◆ **Goal of the exercise**
The records must be returned word for word.

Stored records
>>>>

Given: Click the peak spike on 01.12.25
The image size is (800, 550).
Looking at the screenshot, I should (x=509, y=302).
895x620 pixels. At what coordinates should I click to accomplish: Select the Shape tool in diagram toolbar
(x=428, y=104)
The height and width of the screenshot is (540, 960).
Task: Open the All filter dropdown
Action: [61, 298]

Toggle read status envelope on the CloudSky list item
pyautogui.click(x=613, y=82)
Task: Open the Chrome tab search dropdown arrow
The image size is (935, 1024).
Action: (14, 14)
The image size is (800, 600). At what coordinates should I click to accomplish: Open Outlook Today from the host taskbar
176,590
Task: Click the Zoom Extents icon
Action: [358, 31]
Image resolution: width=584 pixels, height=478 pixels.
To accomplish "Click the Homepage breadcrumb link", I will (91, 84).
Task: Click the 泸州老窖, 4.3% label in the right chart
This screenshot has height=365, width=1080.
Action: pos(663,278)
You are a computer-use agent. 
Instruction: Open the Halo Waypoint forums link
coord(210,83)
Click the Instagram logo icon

<<<<

◆ **Response below**
Given: Click the peak spike on 01.12.25
The image size is (800, 550).
Looking at the screenshot, I should (x=509, y=302).
895x620 pixels. At what coordinates should I click to accomplish: Select the Shape tool in diagram toolbar
(x=428, y=104)
The height and width of the screenshot is (540, 960).
Task: Open the All filter dropdown
Action: [61, 298]

Toggle read status envelope on the CloudSky list item
pyautogui.click(x=613, y=82)
Task: Open the Chrome tab search dropdown arrow
The image size is (935, 1024).
Action: (14, 14)
The image size is (800, 600). At what coordinates should I click to accomplish: Open Outlook Today from the host taskbar
176,590
Task: Click the Zoom Extents icon
Action: [358, 31]
Image resolution: width=584 pixels, height=478 pixels.
To accomplish "Click the Homepage breadcrumb link", I will (91, 84).
Task: Click the 泸州老窖, 4.3% label in the right chart
This screenshot has height=365, width=1080.
Action: pos(663,278)
You are a computer-use agent. 
Instruction: Open the Halo Waypoint forums link
coord(210,83)
Click the Instagram logo icon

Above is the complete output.